Lors d'une sortie au large des Calanques, le président français a été interpellé dans la matinée sur le fléau des plastiques en mer et de la protection de la biodiversité.
De retour sur la terre ferme, le chef de l'Etat a indiqué vouloir multiplier «par 25 les aires maritimes à très forte protection».
Emmanuel Macron doit ouvrir à partir de 17h le congrès mondial de la plus grande organisation de protection de la nature, l'UICN, qui ambitionne de donner un coup de fouet à la défense d'une planète mise à mal par l'Homme.
La biodiversité s'effondre, avec jusqu'à un million d'espèces animales et végétales menacées de disparition, selon les experts de l'Onu, qui avertissaient dès 2019 que la nature «décline plus vite que jamais dans l'histoire humaine».
Les ONG tirent un maigre bilan du gouvernement pour protéger la nature
Fini le temps des promesses: face à l'urgence environnementale, des ONG veulent des actes
et des financements de la part d'Emmanuel Macron à l'occasion de l'ouverture du congrès de l'UICN vendredi à Marseille, jugeant son bilan actuel plutôt maigre.
Le Congrès mondial de l'Union internationale pour la conservation de la nature (UICN), qui rassemble agences gouvernementales, ONG, scientifiques, représentants des peuples autochtones, est un temps fort pour la protection de la nature. La France, pays hôte dont le patrimoine naturel est très riche, y tient un rôle particulier.
Le président «Emmanuel Macron a voulu se positionner très fortement sur les questions environnementales et en particulier climatique», créant «de fortes attentes», rappelle Jean-François Julliard de Greenpeace France.
Quatre ans plus tard, «le mandat du président Macron ne laisse pas d'empreinte écologique», assène Allain Bougrain-Dubourg, président de la Ligue de protection des oiseaux (LPO).
«Quelques mesures n'ont pas démérité», comme l'abandon du projet d'aéroport à Notre-Dame-des-Landes ou celui d'Europacity, «mais la biodiversité reste le parent pauvre dans les questions environnementales», dit-il à l'AFP.
Les associations naturalistes disent n'avoir jamais été reçues par le président de la République avant lundi.
«La bataille de la biodiversité est aussi cruciale que la bataille du changement climatique», a dit l'ancien ministre de la Transition écologique, Nicolas Hulot, en visite avec Emmanuel Macron à Marseille. «Il faut réhausser notre niveau d'ambition», a insisté le président d'honneur de sa fondation FNH. Il a donné en exemple la nécessité de réduire l'usage des pesticides alors que le gouvernement a réintroduit les néonicotinoïdes tueurs d'abeilles.
- Présidence de l'UE -
Le gouvernement revendique à son actif une stratégie nationale pour la biodiversité visant à inverser le déclin des espèces sur 10 ans, une autre sur les aires protégées, ou encore une stratégie visant à lutter contre la déforestation causée à l'étranger par la consommation de produits en France, comme le soja ou l'huile de palme.

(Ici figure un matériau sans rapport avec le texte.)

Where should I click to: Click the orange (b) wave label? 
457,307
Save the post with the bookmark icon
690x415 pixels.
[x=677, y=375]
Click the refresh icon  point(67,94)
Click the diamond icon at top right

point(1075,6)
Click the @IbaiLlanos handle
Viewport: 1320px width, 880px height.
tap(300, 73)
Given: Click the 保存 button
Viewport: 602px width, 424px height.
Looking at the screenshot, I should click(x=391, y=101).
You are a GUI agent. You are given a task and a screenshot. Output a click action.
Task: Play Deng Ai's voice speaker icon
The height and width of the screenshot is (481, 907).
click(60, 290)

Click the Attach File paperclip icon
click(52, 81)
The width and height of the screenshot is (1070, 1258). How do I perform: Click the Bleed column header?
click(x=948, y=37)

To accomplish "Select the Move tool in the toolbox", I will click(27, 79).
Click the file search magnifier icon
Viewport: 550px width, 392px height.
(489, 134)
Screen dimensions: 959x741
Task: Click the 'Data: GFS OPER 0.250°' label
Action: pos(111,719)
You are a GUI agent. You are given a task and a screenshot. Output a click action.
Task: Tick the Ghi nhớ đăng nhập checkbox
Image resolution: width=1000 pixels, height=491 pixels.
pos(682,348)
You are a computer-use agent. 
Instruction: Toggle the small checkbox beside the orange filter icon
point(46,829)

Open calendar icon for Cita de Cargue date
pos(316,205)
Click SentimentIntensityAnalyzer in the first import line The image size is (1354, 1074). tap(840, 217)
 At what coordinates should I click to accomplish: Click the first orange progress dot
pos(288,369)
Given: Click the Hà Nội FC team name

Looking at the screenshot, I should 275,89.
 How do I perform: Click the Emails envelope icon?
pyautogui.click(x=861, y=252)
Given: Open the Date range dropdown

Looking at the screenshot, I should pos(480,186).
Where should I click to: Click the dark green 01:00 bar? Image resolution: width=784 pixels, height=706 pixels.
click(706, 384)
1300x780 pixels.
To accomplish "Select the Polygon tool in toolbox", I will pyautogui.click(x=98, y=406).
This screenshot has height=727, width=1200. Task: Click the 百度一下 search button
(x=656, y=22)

Alors qu'un sommet sur l'océan est déjà prévu par l'ONU en 2022, Emmanuel Macron a annoncé à Marseille la tenue d'un sommet «One ocean» fin 2021 ou en 2022, à quelques heures de l'ouverture du congrès mondial de l'UICN.
Le gouvernement a aussi annoncé un renfort en 2022 de «20 équivalents temps plein» pour les parcs nationaux, quand plusieurs syndicats de l'OFB, chargé de gérer des espaces protégés ou encore de la police de l'environnement, se plaignaient de «manque(r) cruellement de personnels».
Lors de la sortie en 2019 du rapport des experts biodiversité de l'ONU, l'IPBES, sur l'état alarmant de la nature et lors de la création de l'Office français de la biodiversité (OFB), «le président a tenu des discours qu'aucun président n'avait tenu avant lui sur les impacts de notre modèle de développement pour la biodiversité», relève Jean-David Abel, de France Nature Environnement (FNE).
Pour les ONG, alors que le président arrive à la fin de son mandat, le compte n'y est pas. «Nous n'attendons pas des intentions, des grands objectifs, mais des moyens et un calendrier», explique Jean-David Abel, citant en exemple le manque de moyens humains et matériels pour réellement protéger les aires naturelles.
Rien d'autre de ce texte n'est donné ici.